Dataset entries

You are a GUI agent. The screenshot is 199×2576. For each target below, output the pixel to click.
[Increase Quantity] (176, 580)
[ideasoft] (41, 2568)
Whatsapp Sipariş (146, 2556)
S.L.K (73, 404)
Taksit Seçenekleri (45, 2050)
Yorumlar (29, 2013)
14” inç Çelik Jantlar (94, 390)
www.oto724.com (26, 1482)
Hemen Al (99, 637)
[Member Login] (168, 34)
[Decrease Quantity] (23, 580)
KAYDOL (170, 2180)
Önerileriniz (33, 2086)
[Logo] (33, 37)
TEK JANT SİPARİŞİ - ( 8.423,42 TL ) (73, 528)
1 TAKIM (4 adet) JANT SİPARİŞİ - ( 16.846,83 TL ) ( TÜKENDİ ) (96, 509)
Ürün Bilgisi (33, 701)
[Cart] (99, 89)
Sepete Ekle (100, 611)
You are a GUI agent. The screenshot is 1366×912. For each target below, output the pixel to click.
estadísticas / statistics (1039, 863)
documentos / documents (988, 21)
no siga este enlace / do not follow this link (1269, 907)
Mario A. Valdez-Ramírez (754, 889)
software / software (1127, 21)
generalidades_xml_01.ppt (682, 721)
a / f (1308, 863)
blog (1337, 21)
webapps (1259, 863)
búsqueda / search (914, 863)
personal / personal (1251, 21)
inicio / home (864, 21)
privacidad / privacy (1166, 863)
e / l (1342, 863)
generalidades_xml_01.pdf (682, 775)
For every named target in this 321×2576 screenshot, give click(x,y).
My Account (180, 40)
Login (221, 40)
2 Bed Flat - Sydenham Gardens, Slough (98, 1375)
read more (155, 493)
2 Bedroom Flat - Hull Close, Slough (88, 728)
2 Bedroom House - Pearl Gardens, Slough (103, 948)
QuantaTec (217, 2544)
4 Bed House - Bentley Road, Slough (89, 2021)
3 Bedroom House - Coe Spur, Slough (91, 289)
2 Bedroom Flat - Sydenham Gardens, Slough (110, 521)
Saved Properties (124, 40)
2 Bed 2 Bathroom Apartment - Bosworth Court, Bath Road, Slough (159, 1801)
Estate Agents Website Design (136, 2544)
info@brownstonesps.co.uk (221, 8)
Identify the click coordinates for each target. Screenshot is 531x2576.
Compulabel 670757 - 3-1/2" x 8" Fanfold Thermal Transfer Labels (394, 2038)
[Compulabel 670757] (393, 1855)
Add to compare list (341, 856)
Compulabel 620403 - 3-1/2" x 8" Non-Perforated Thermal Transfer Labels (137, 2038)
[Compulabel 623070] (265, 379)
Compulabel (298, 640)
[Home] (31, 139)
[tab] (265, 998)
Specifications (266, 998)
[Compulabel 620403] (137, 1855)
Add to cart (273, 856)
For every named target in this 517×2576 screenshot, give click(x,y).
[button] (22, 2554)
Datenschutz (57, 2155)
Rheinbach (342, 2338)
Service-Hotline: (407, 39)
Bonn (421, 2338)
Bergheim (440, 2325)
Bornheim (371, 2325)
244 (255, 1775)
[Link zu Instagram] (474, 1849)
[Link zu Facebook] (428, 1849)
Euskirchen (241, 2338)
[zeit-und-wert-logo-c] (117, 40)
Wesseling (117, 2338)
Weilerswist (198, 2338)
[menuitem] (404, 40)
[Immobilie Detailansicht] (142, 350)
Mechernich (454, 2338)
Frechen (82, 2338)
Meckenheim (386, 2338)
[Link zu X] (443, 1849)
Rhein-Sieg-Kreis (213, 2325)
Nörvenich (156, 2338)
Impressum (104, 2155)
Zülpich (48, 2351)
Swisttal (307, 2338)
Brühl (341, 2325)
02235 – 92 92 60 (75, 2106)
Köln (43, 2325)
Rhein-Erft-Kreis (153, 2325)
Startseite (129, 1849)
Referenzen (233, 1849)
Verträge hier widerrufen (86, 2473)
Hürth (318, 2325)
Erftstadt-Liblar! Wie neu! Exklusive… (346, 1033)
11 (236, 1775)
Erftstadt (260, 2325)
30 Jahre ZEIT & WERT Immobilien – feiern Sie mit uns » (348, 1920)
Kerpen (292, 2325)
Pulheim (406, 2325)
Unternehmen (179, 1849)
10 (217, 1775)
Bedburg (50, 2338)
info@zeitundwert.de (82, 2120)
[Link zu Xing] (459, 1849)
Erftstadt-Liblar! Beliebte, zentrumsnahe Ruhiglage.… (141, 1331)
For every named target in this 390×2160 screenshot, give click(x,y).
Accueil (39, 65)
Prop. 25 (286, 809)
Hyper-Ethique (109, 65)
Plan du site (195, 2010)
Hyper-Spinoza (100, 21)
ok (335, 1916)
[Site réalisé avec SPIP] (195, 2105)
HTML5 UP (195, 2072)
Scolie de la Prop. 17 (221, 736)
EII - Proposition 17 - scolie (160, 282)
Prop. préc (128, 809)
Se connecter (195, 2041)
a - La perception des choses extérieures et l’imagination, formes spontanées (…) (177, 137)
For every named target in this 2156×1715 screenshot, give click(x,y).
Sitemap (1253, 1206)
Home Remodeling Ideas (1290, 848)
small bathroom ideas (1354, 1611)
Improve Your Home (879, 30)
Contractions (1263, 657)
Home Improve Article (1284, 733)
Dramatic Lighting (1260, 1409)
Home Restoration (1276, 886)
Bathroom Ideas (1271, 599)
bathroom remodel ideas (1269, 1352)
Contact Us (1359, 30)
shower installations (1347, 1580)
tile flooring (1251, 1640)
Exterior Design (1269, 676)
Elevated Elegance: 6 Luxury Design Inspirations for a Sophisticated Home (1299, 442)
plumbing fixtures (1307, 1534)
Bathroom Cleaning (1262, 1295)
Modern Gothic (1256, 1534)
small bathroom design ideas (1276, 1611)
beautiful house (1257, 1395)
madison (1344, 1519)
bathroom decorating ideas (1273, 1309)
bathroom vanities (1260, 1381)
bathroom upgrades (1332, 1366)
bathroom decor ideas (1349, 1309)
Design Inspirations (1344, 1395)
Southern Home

→ TASK TO COMPLETE
Work through the records line by line and tally those with the word "named". Report only the total.

→ RESPONSE TO THIS EXERCISE
4